The alkyl herein refers to a linear, branched, or cyclic alkyl group having 1 to 20 carbon atoms, and specifically, a methyl group, an ethyl group, a propyl group, a butyl group, a pentyl group. Group, hexyl group, heptyl group, octyl group, nonyl group, decyl group, undecyl group, dodecyl group,
Tridecyl group, hexadecyl group, octadecyl group, eicosyl group, isopropyl group, isobutyl group, s-butyl group, t-butyl group, isopentyl group, neopentyl group,
Examples thereof include a 1-methylbutyl group, an isohexyl group, a 2-ethylhexyl group, a 2-methylhexyl group, a cyclohexyl group, a cyclopentyl group, and a 2-norbornyl group. Among them, linear alkyl groups having 1 to 12 carbon atoms, branched alkyl groups having 3 to 12 carbon atoms, and cyclic alkyl groups having 5 to 10 carbon atoms are more preferable. In addition, the aryl referred to herein refers to those composed of one benzene ring, those formed by condensing two or three benzene rings, and those formed by condensing a benzene ring and a 5-membered unsaturated ring. Specific examples include a phenyl group, a naphthyl group, an anthryl group, a phenanthryl group, an indenyl group, an acenabutenyl group, and a fluorenyl group. Of these, a phenyl group and a naphthyl group are more preferred.

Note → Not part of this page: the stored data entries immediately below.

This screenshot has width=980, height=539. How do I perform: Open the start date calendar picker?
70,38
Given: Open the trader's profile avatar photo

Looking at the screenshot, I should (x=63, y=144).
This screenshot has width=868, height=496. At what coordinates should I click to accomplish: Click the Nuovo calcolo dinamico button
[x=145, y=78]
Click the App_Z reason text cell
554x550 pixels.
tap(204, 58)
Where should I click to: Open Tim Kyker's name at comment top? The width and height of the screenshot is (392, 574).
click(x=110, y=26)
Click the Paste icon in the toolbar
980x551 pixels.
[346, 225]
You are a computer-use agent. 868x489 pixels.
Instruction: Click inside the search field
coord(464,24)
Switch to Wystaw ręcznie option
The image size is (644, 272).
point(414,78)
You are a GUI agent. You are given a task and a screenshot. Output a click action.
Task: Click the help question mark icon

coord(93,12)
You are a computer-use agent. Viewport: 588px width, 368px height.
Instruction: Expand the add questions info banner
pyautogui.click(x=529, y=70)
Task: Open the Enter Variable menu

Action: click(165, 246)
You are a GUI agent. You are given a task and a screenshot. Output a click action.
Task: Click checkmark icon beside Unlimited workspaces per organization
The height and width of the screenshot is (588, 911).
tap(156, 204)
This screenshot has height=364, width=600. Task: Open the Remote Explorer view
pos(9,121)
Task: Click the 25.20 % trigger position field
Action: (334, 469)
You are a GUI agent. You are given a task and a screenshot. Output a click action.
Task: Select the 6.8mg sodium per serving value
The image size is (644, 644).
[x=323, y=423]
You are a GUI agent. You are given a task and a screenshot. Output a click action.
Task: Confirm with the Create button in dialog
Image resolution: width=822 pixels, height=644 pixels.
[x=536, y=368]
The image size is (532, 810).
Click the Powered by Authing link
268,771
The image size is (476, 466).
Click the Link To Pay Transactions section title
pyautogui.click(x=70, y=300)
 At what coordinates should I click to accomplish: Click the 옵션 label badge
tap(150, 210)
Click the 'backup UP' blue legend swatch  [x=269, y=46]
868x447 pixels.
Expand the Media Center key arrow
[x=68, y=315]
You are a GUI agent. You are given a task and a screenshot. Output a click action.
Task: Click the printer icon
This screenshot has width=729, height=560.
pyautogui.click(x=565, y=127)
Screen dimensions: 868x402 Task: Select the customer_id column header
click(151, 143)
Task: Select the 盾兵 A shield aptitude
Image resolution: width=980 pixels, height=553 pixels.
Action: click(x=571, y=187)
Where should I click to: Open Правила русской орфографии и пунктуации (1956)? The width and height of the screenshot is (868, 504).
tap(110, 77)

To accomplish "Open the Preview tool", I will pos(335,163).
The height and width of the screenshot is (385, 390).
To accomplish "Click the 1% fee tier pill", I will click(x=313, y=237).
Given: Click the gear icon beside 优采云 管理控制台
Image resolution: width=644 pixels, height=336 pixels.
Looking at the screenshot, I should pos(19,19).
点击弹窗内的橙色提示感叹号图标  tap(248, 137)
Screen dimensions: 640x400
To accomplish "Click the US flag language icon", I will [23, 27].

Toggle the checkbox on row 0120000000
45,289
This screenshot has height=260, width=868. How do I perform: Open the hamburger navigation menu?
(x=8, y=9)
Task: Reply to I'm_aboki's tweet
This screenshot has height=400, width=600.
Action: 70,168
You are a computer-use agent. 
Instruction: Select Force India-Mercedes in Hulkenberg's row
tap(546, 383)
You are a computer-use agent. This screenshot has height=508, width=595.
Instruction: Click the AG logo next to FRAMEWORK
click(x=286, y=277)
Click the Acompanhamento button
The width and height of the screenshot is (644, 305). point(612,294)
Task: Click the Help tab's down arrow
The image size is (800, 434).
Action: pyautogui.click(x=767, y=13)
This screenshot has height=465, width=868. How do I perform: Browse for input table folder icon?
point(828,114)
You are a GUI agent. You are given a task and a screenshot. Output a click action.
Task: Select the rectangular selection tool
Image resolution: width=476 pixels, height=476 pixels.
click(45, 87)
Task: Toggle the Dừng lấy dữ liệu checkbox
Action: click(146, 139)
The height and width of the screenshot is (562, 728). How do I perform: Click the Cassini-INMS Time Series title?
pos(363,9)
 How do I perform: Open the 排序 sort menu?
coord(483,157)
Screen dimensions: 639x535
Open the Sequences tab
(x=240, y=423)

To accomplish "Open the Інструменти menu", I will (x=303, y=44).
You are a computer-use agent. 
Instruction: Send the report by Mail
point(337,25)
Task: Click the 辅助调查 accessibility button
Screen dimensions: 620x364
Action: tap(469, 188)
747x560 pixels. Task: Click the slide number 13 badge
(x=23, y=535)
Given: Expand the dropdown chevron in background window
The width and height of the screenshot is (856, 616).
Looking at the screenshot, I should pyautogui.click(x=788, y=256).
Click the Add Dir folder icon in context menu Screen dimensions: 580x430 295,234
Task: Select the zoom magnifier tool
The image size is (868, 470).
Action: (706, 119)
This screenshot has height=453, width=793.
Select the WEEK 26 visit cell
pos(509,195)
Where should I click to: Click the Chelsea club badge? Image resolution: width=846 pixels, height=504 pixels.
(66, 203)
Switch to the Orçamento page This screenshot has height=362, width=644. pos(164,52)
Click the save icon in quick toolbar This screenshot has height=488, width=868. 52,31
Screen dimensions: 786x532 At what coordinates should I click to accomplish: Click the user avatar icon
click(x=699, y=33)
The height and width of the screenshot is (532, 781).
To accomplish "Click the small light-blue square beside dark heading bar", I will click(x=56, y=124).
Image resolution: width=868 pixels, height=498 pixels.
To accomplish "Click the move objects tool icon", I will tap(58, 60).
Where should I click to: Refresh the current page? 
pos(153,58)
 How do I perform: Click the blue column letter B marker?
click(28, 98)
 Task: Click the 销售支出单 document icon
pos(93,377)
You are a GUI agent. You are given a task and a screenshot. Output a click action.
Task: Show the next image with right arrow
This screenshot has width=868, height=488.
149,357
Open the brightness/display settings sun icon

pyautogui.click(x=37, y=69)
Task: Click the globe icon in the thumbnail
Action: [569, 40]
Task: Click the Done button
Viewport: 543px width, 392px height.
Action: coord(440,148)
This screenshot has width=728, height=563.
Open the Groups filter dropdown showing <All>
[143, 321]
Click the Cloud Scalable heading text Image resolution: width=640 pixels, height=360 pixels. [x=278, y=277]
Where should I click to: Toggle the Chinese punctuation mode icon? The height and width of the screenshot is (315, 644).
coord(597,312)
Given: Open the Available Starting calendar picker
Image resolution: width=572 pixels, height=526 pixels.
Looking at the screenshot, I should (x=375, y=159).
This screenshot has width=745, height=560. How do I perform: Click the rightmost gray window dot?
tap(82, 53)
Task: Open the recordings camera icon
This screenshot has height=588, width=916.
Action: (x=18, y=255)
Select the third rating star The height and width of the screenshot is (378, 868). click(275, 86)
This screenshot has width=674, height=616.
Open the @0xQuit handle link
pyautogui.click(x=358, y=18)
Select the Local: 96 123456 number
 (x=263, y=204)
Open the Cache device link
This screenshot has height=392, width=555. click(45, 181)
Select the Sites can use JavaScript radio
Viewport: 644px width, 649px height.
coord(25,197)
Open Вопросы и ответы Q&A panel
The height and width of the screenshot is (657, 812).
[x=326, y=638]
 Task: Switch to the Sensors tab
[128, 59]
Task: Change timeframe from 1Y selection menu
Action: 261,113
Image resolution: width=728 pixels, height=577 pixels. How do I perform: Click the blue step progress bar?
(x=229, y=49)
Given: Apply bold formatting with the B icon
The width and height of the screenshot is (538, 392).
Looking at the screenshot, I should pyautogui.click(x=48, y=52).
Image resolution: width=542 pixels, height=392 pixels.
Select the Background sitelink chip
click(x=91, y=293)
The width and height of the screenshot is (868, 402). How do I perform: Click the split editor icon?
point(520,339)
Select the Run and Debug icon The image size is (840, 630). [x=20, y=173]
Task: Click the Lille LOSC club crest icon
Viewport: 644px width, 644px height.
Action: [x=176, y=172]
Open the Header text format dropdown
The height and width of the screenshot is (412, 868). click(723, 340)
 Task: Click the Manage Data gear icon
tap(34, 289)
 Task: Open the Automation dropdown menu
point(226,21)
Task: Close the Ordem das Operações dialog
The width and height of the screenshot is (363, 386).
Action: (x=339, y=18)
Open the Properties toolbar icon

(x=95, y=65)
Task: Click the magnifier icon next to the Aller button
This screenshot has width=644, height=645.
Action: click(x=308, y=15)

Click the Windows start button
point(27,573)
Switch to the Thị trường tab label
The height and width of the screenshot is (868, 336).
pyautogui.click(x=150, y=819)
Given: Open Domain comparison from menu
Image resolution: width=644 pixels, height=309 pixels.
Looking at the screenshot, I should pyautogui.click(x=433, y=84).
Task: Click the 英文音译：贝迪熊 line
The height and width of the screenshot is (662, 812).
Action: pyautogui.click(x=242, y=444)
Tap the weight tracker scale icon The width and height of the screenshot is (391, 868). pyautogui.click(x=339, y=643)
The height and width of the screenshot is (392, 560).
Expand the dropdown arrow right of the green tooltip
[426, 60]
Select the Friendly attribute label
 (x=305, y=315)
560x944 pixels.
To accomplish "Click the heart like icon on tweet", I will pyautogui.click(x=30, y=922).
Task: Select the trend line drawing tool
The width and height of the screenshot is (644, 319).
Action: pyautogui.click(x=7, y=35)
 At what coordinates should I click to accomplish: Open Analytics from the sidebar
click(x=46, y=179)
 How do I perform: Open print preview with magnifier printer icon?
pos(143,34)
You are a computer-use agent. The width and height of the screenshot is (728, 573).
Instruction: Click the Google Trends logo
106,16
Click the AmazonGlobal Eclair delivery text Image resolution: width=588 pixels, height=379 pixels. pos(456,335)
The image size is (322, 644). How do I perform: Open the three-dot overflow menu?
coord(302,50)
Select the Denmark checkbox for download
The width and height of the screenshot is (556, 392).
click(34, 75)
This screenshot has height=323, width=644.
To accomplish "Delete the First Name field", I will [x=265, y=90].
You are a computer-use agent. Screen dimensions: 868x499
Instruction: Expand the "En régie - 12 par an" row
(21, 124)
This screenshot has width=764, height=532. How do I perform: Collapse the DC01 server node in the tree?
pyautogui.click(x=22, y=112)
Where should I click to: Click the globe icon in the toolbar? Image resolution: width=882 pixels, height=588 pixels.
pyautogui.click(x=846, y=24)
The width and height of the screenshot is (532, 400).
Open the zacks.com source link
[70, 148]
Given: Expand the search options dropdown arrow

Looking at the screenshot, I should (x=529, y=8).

Examples of the pigment used for the infrared absorbent in the present invention include commercially available pigments and Color Index (CI) Handbook, "Latest Pigment Handbook" (edited by Japan Pigment Technical Association, published in 1977), "Latest Pigment" Application Technology ”(CMC
Publishing, 1986) and "Printing Ink Technology", CMC Publishing, 1984).

The types of the pigments include black pigment, yellow pigment, orange pigment, brown pigment, red pigment, purple pigment,
Blue pigment, green pigment, fluorescent pigment, metal powder pigment, etc.
Polymer-bound dyes. Specifically, insoluble azo pigments, azo lake pigments, condensation azo pigments, chelate azo pigments, phthalocyanine pigments, anthraquinone pigments,
Perylene and perinone pigments, thioindigo pigments, quinacridone pigments, dioxazine pigments, isoindolinone pigments, quinophthalone pigments, dyeing lake pigments,
Azine pigments, nitroso pigments, nitro pigments, natural pigments, fluorescent pigments, inorganic pigments, carbon black and the like can be used.
Preferred among these pigments is carbon black.

These pigments may be used without surface treatment, or may be used after surface treatment. Examples of the surface treatment include a method of surface coating a resin or wax, a method of attaching a surfactant, and a method of bonding a reactive substance (eg, a silane coupling agent, an epoxy compound, a polyisocyanate, etc.) to the pigment surface. Can be considered. The above surface treatment methods are described in "Properties and Applications of Metallic Soap" (Koshobo),
It is described in "Printing Ink Technology" (CMC Publishing, 1984) and "Latest Pigment Application Technology" (CMC Publishing, 1986).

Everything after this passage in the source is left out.